§ Material to process:
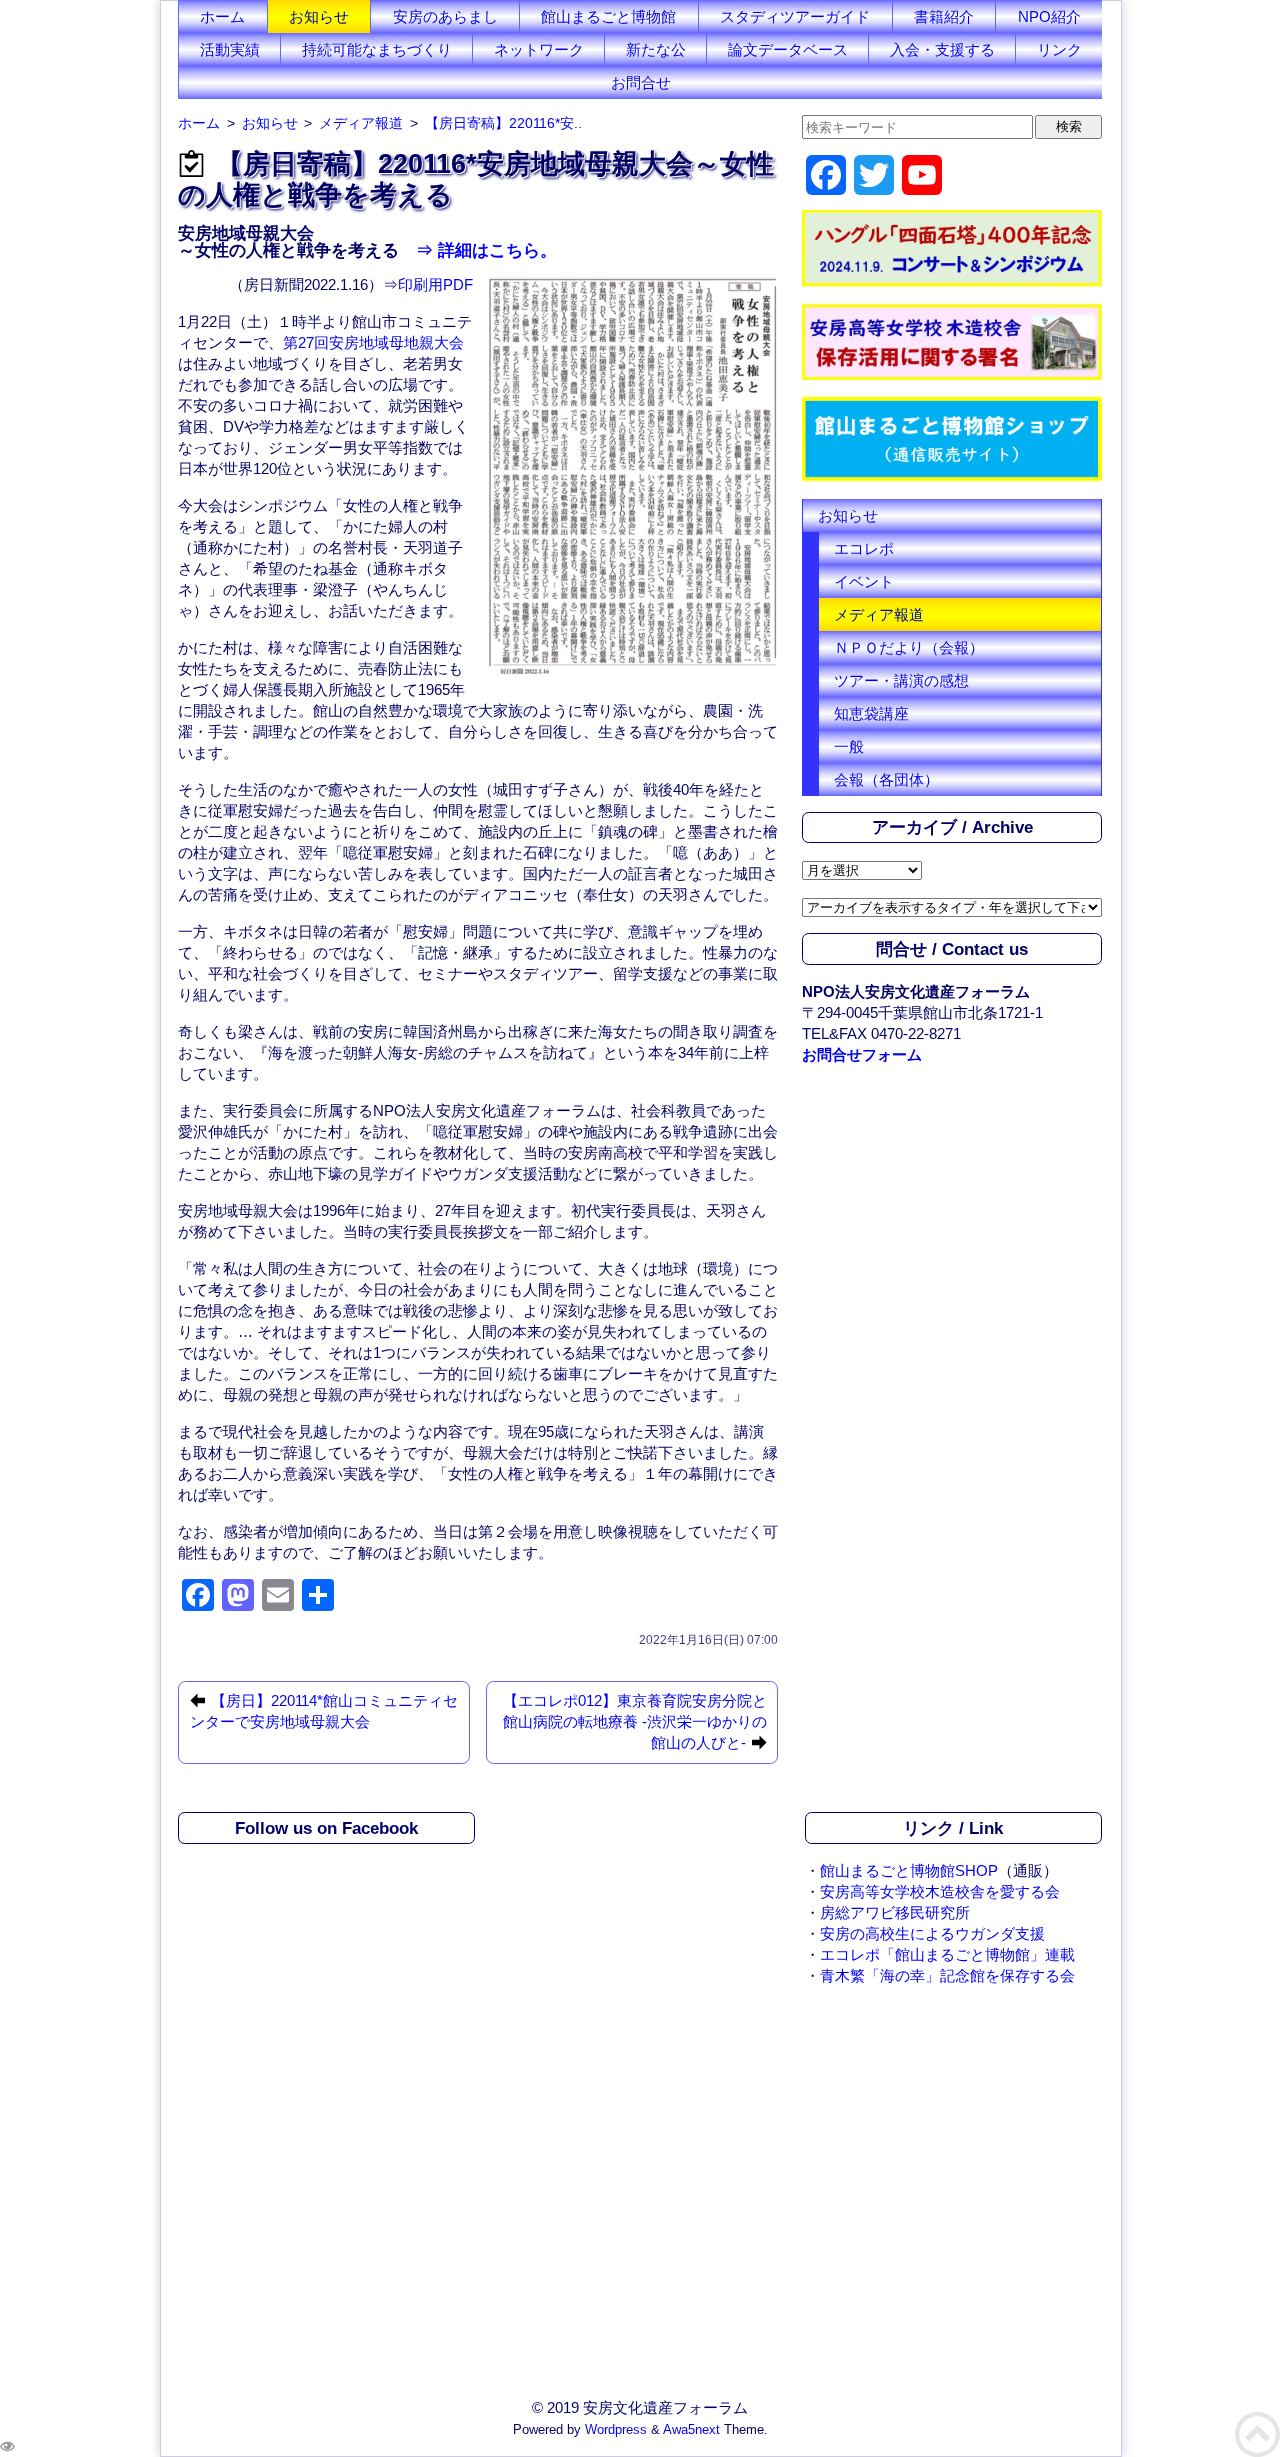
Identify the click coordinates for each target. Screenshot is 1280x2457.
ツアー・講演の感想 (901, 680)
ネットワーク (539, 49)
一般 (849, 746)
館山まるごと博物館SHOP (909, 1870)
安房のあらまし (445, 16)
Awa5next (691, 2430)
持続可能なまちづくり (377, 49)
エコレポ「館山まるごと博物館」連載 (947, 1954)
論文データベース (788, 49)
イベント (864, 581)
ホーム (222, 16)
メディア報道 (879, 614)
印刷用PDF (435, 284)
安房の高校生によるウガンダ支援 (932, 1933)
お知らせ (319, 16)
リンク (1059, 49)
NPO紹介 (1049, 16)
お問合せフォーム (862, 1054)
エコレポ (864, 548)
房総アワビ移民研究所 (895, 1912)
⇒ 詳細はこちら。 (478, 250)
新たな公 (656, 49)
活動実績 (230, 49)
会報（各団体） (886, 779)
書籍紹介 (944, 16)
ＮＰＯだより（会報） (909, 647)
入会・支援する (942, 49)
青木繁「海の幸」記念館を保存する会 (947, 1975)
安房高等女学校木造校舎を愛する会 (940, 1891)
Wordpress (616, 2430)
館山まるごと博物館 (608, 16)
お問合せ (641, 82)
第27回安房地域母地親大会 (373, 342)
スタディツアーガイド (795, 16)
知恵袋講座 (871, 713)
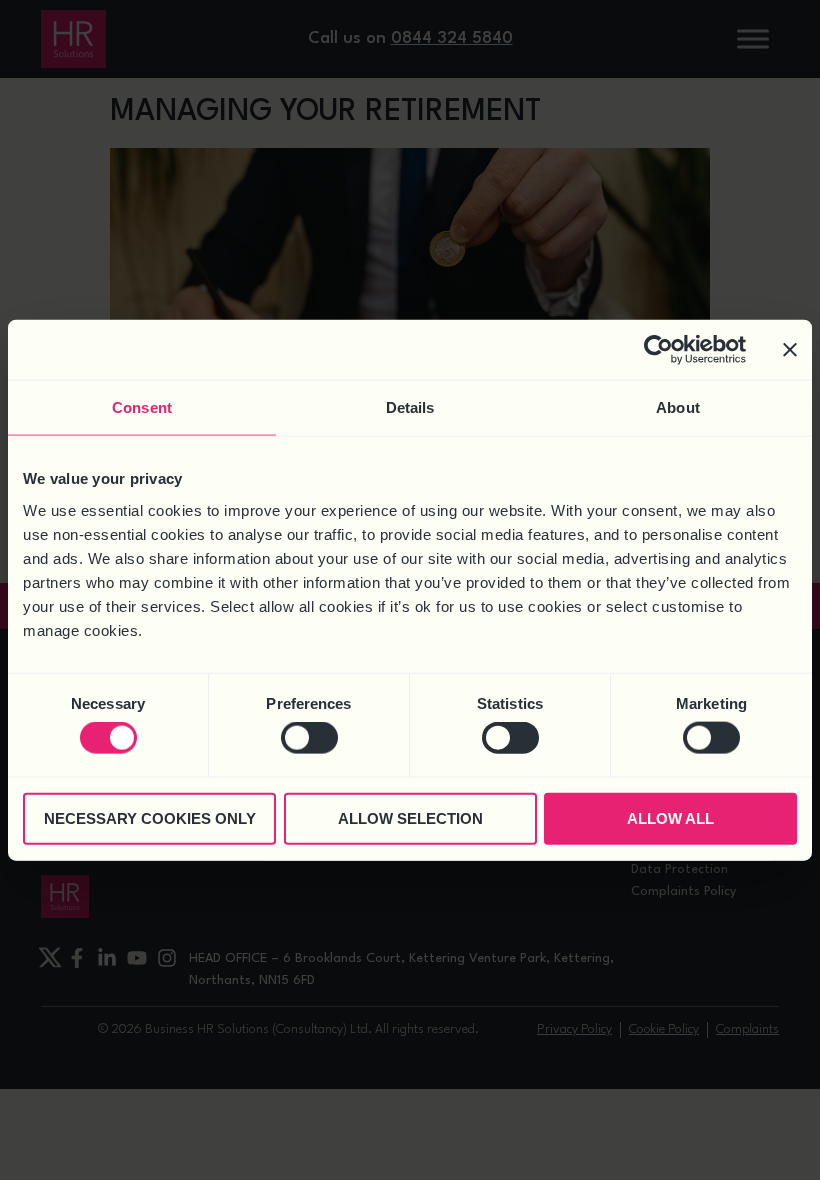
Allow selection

§ Problem to solve: Each entry above is to be written out exactly. The pictures stay out.

§ Output below:
Identify the click coordinates for each target. Screenshot is 1280x2457.
ツアー・講演の感想 (901, 680)
ネットワーク (539, 49)
一般 (849, 746)
館山まるごと博物館SHOP (909, 1870)
安房のあらまし (445, 16)
Awa5next (691, 2430)
持続可能なまちづくり (377, 49)
エコレポ「館山まるごと博物館」連載 (947, 1954)
論文データベース (788, 49)
イベント (864, 581)
ホーム (222, 16)
メディア報道 (879, 614)
印刷用PDF (435, 284)
安房の高校生によるウガンダ支援 (932, 1933)
お知らせ (319, 16)
リンク (1059, 49)
NPO紹介 (1049, 16)
お問合せフォーム (862, 1054)
エコレポ (864, 548)
房総アワビ移民研究所 (895, 1912)
⇒ 詳細はこちら。 (478, 250)
新たな公 (656, 49)
活動実績 (230, 49)
会報（各団体） (886, 779)
書籍紹介 (944, 16)
ＮＰＯだより（会報） (909, 647)
入会・支援する (942, 49)
青木繁「海の幸」記念館を保存する会 (947, 1975)
安房高等女学校木造校舎を愛する会 (940, 1891)
Wordpress (616, 2430)
館山まるごと博物館 (608, 16)
お問合せ (641, 82)
第27回安房地域母地親大会 (373, 342)
スタディツアーガイド (795, 16)
知恵袋講座 (871, 713)
Allow selection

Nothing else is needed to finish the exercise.